======== DOCUMENTO

Porque é que sinto esta comoção? Genuinamente, não sei. Arrisco dizer: porque é uma referência forte de um povo latino, que, por todas as razões (histórico-culturais), nos é próximo em termos de identidade; ou que, por ter estudado com particular pormenor o contexto da segunda guerra mundial, conheço o lastro emotivo da música. Francamente, não sei.
Tenho é as maiores dúvidas de que um ministro das finanças holandês sinta a mesma comoção ao ouvir esta música. E isto leva-me a reflexões que, noutros contextos, fiz já sobre a questão da identidade europeia. Sempre me fez imensa confusão que a União Europeia fosse essencialmente uma união monetária ou fronteiriça para efeitos de agilização da circulação de pessoas e bens. Sempre me quis parecer que esta visão mercantilista da Europa se assemelhava um bocadinho à construção das casinhas dos três porquinhos, contruídas à pressa com o propósito de escapar à ira de um qualquer lobo mau, sem quaisquer preocupações de construção de alicerces ou de verificação de solidez estrutural.

================
======== DADOS REGISTADOS

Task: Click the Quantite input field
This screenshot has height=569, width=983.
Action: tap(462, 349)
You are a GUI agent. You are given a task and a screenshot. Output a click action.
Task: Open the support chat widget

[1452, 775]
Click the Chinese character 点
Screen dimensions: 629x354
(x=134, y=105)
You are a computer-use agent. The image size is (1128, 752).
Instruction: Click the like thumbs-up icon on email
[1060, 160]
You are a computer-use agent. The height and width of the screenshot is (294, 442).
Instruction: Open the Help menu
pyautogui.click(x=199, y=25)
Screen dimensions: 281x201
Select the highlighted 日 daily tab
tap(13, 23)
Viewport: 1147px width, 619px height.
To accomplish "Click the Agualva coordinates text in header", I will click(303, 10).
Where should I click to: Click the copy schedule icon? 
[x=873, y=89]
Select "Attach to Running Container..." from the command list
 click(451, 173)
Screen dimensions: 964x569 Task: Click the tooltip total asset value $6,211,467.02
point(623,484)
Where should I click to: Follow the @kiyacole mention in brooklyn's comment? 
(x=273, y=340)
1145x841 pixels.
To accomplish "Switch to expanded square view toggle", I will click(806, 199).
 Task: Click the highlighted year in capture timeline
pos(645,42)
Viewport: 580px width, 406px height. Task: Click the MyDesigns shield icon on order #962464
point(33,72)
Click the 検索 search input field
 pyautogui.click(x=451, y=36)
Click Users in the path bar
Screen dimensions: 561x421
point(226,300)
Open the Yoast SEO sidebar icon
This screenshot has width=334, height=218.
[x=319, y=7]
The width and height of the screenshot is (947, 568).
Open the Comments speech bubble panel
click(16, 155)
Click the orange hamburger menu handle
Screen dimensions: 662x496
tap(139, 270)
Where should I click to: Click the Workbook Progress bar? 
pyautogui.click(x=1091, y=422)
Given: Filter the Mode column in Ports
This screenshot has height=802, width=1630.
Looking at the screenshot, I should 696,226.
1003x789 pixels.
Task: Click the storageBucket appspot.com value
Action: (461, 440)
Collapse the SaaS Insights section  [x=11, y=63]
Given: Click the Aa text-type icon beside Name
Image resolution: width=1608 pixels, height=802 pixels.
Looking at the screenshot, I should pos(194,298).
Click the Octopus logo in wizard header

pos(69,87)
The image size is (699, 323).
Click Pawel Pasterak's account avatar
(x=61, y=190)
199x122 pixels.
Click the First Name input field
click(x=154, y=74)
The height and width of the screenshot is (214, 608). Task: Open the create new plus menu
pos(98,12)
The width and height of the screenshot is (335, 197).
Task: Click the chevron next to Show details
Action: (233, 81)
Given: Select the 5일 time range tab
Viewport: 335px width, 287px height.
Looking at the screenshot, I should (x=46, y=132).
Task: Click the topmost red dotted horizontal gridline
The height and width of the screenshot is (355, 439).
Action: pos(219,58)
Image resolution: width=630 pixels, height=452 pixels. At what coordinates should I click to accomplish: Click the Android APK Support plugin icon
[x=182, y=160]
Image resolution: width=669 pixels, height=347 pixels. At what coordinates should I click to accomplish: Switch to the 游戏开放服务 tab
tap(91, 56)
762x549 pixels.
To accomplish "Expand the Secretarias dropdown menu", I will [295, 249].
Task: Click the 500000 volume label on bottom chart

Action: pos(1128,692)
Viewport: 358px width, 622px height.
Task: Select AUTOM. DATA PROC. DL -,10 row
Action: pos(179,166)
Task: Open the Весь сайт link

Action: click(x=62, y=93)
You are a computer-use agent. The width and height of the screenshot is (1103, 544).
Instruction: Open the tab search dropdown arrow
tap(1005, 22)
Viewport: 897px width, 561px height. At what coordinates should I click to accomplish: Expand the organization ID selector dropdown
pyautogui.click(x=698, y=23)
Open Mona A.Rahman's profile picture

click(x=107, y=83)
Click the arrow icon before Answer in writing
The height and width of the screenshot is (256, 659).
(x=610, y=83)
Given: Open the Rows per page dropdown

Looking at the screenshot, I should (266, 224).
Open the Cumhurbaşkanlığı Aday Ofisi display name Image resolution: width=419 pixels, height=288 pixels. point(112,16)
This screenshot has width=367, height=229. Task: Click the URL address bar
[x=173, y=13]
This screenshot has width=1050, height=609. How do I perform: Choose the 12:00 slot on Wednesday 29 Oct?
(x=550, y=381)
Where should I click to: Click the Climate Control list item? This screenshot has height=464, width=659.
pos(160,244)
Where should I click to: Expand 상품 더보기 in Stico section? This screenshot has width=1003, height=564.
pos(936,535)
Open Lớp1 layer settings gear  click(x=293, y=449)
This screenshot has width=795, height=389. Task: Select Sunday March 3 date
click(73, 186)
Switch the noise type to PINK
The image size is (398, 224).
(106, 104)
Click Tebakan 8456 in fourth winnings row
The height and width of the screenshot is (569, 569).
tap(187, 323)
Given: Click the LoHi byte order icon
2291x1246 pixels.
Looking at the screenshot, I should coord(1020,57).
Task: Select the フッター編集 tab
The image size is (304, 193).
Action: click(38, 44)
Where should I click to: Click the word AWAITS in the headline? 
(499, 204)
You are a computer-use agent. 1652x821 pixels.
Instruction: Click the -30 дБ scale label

================

▸ **INSTRUÇÕES DA TAREFA**
Responda a estas perguntas sobre o texto acerca da identidade europeia:
(a) Que contexto histórico quem escreve diz ter estudado com particular pormenor?
(b) De que área é o ministro holandês referido?
(c) A que construção é comparada a visão mercantilista da Europa?
Os registos não têm nada a ver com isto.

▸ **RESPOSTA COMPLETA**
(a) O contexto da segunda guerra mundial.
(b) Das finanças.
(c) À construção das casinhas dos três porquinhos.